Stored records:
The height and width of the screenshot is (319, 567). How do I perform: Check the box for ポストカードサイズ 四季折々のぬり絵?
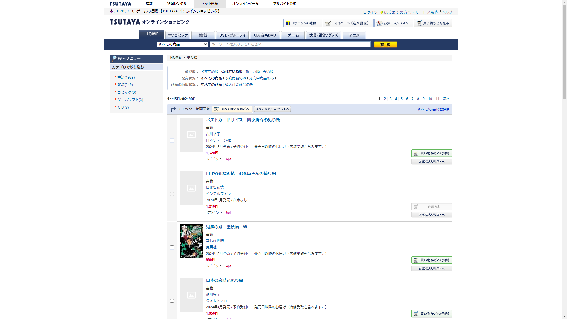(172, 141)
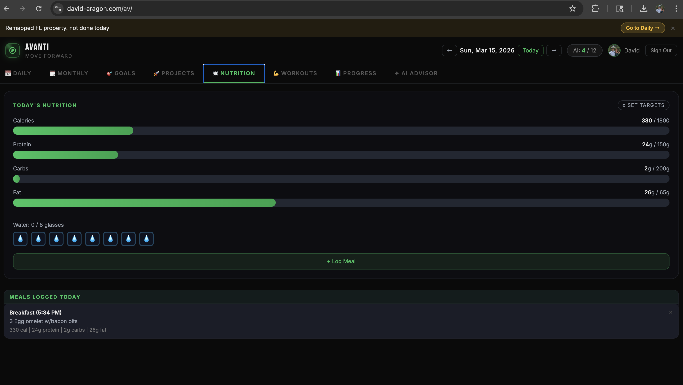Go to the next day arrow
This screenshot has height=385, width=683.
click(554, 50)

#### [TASK STATEMENT]
What you print must match the entries exactly, except that no pictures appear.

#### [RESULT BELOW]
The height and width of the screenshot is (319, 567). How do I perform: Check the box for ポストカードサイズ 四季折々のぬり絵?
(172, 141)
Go to the next day arrow
This screenshot has height=385, width=683.
click(554, 50)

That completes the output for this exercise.